El avance de la inteligencia artificial está mejorando la productividad de muchas empresas, pero también puede acabar volviéndose contra ellas. Esa es la tesis que ha lanzado Andrea Pignataro, fundador de ION Group y uno de los empresarios más ricos de Italia, al advertir de que muchas compañías están usando herramientas de IA para ganar eficiencia mientras, al mismo tiempo, ayudan a entrenar sistemas que podrían volver prescindible parte de su trabajo.
La idea central de su argumento es que el riesgo está cuando una empresa incorpora de forma habitual modelos como los de OpenAI o Anthropic en tareas diarias, puede estar transfiriendo a esas plataformas parte de su lógica de trabajo, su lenguaje profesional y sus procesos internos. En otras palabras, no solo automatiza tareas, sino que contribuye a enseñar a la IA cómo replicarlas.
Pignataro relaciona esta amenaza con el fuerte castigo bursátil que sufrió el sector del software entre finales de enero y mediados de febrero de 2026, un periodo en el que, según su análisis, se evaporaron unos 2 billones de dólares en capitalización. A su juicio, el mercado empezó a asumir que algunas herramientas de IA ya no solo complementan programas empresariales, sino que podrían sustituir parte del valor que hasta ahora ofrecían muchas compañías tecnológicas.
Su advertencia, por tanto, no se limita a decir que la IA destruirá empleo. Va un paso más allá, ya que sostiene que algunas empresas pueden acabar debilitando su propia posición competitiva al depender de sistemas externos que aprenden precisamente de su uso cotidiano.
Aquí conviene matizar. Lo que plantea Pignataro no es un estudio oficial ni una certeza demostrada, sino una tesis de riesgo sobre la evolución de la IA y del software empresarial. Se trata de una interpretación influyente por el perfil del autor y por el momento en que se produce, pero no de una conclusión científica cerrada ni de una regulación ya aprobada.

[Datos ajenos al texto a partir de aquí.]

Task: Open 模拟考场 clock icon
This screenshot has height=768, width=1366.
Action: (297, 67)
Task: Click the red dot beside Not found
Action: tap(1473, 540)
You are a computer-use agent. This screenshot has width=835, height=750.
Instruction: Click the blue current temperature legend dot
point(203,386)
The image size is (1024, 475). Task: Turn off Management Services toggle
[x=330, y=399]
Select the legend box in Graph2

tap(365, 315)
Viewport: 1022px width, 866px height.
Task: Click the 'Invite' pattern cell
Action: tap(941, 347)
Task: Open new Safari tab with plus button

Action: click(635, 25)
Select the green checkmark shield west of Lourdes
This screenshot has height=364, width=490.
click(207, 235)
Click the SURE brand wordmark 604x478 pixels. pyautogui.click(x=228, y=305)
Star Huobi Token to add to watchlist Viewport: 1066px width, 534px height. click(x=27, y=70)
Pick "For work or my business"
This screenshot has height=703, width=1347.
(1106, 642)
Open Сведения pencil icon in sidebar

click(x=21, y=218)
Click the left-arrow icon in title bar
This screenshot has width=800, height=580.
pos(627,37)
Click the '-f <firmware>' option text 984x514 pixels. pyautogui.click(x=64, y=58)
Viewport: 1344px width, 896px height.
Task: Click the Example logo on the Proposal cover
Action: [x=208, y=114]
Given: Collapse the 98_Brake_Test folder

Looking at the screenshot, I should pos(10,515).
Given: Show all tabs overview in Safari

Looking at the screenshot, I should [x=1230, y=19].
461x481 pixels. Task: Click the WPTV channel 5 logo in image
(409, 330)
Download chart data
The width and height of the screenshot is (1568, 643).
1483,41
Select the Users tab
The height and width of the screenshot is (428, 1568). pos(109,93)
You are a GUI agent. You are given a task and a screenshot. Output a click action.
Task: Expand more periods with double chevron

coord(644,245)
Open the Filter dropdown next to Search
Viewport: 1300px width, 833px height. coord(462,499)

Además, varias voces recuerdan que la IA todavía no reproduce bien competencias como el juicio contextual, la gestión de relaciones, la intuición profesional o la toma de decisiones complejas en entornos ambiguos. Es decir, puede automatizar partes del trabajo, pero no necesariamente reemplazar de forma completa a empresas o profesionales enteros a corto plazo.